Embedded systems are becoming increasingly complex with shortening time-tomarket demands. System-level modeling and design have been proposed to help embedded system development keep pace with this complexity. In a system-level design environment, a designer is able to delay critical design decisions until late in the design cycle, reducing the risk of making incorrect decisions which could require a costly redesign. New methods of estimating system-level performance must be devised to accommodate these needs.

In embedded systems composed of off-the-shelf parts, performance can be roughly estimated using part documentation. However, this process can provide poor estimates. Additionally, if the design includes a custom part, there may not be detailed documentation from which to gather performance estimates. The exhaustive gathering of estimates is error prone and tedious. In this thesis we present a novel estimation technique called minimal characterization for creating system-level estimation metrics. We show that estimates can be orders of magnitude more accurate, without any loss in fidelity, using a small number of source-level metrics. We show results from applying a source-level performance estimation technique generally used on software systems to a system-level design that is implemented in both software and hardware targets. Finally, we present a categorization of secondary execution factors which can greatly affect the accuracy of system-level estimates but have only been peripherally addressed in other approaches.



## **CHAPTER 1. OVERVIEW**

Traditionally embedded systems are designed in a waterfall approach, where the hardware platform is first chosen with little concrete evidence that the hardware will achieve design goals. Software implementation often cannot begin until the hardware platform has been determined, and in some cases the software implementation must wait for the physical hardware platform to be finalized. It is only after the software is then implemented that the system designer has a first chance to measure the performance of the system. If the chosen hardware platform cannot supply the needed processing resources for the embedded application to meet its requirements, the entire design cycle must be restarted. Embedded system designers are turning to tools to keep productivity high while facing ever-increasing complexity and shortening time-to-market deadlines.

#### **1.1 Introduction**

The embedded design industry needs a completely new level of abstraction that hides details from designers and allows design decisions to be delayed as late as possible in the design cycle. To address this new level of abstraction, system-level design (SLD) languages and tools have been implemented, and a new methodology for designing embedded systems has been created.
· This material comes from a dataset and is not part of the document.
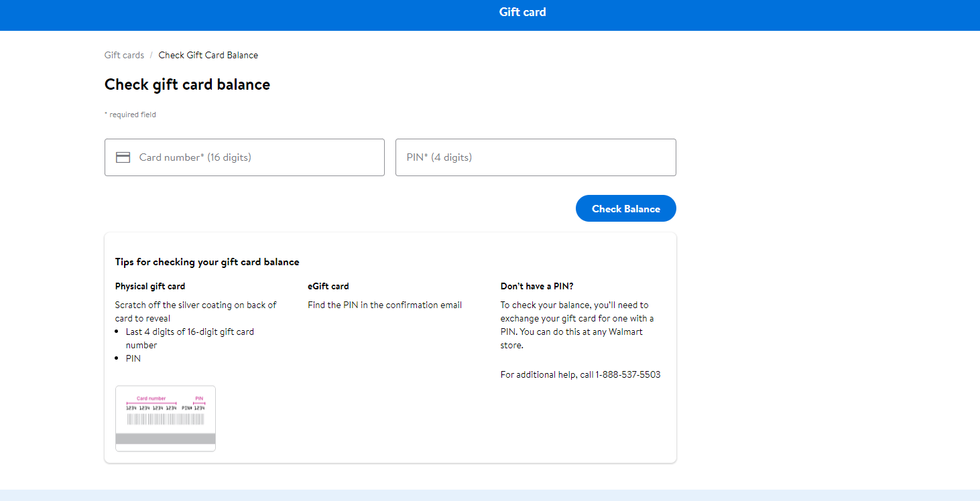Click the pink PIN label on card illustration
Screen dimensions: 980x501
(198, 399)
Delaying decisions, such as selection of processing elements or interconnect, not only decreases the risk of a redesign, but also allows the platform to be optimized for the desired behavior and costs. Optimization at the system-level requires new processing-element agnostic profiling techniques in order to provide as much information as possible, as early in the design as possible, without forcing the designer to commit to a



design decision. With efficient profiling techniques, a system-level design tool can even make design decisions automatically, choosing which functionality requires a dedicated hardware resource compared to functionality which can still meet design requirements if run in a traditional processor. A new type of profiler is needed which will provide just enough information to make the correct decision with the information available, without providing too much information that has cost the designer either time or implementation.

#### **1.2 Motivation**

The system-level profiler contemporary embedded designs require has several design constraints. It must work at all levels of abstraction, allowing the designer to get useful information at high levels of abstraction, in addition to determining the final performance of the system once design decisions are made. It must also be fast enough to allow a partitioning algorithm to profile large numbers of candidate designs quickly, a task called design-space exploration. Finally, the profiler must have enough fidelity so that correct design decisions are made based on feedback from the profiler result.
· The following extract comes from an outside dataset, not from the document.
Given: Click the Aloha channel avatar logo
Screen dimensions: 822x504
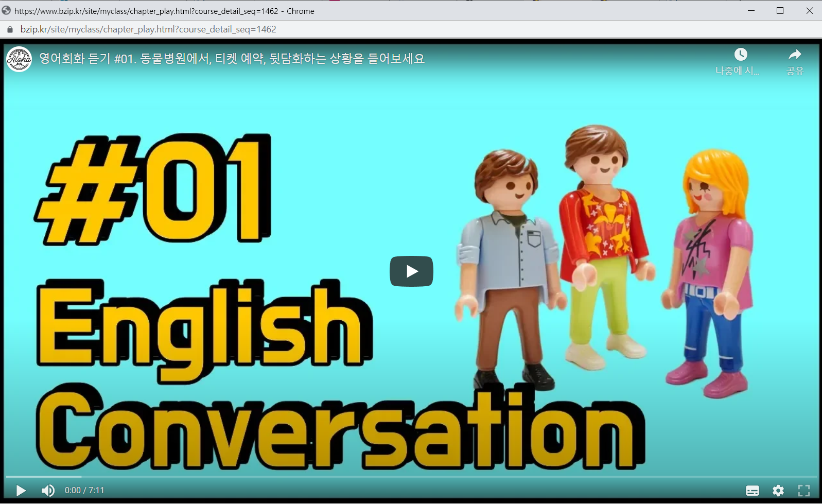Looking at the screenshot, I should click(x=19, y=59).
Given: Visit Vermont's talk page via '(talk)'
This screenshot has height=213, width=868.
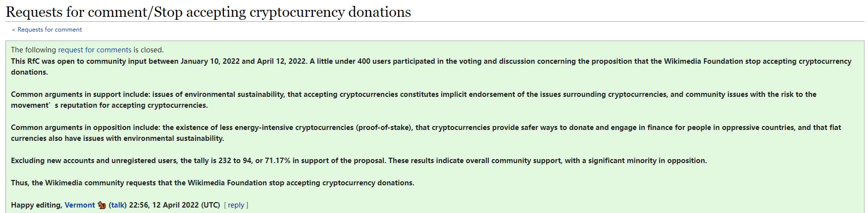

#### **1.3 Thesis Statement**

In order to provide fast and accurate system-level estimates, low-level information can be obtained from implementation-specific benchmarking. This allows more accurate estimates at high levels of abstraction. Additionally, the time required to acquire high-level estimates can be shortened by removing unimportant information. Designers also need to be aware of all performance effects included in their system-level estimates using a common set



2

of execution performance categories so they are able to utilize the system-level estimates wisely.

## 1.4 Approach

This thesis discusses several areas in which to improve system-level estimation. We begin by establishing a common language for estimation abstraction, using categories to group performance parameters in a system. Next, we use an established estimation technique which analyzes the system-level design at the source-code level to determine how much information we can take away from the model without losing estimation accuracy or fidelity. Finally, we can apply proposed estimation techniques to real performance data to determine if the resulting estimates provide more value than previously accepted estimates.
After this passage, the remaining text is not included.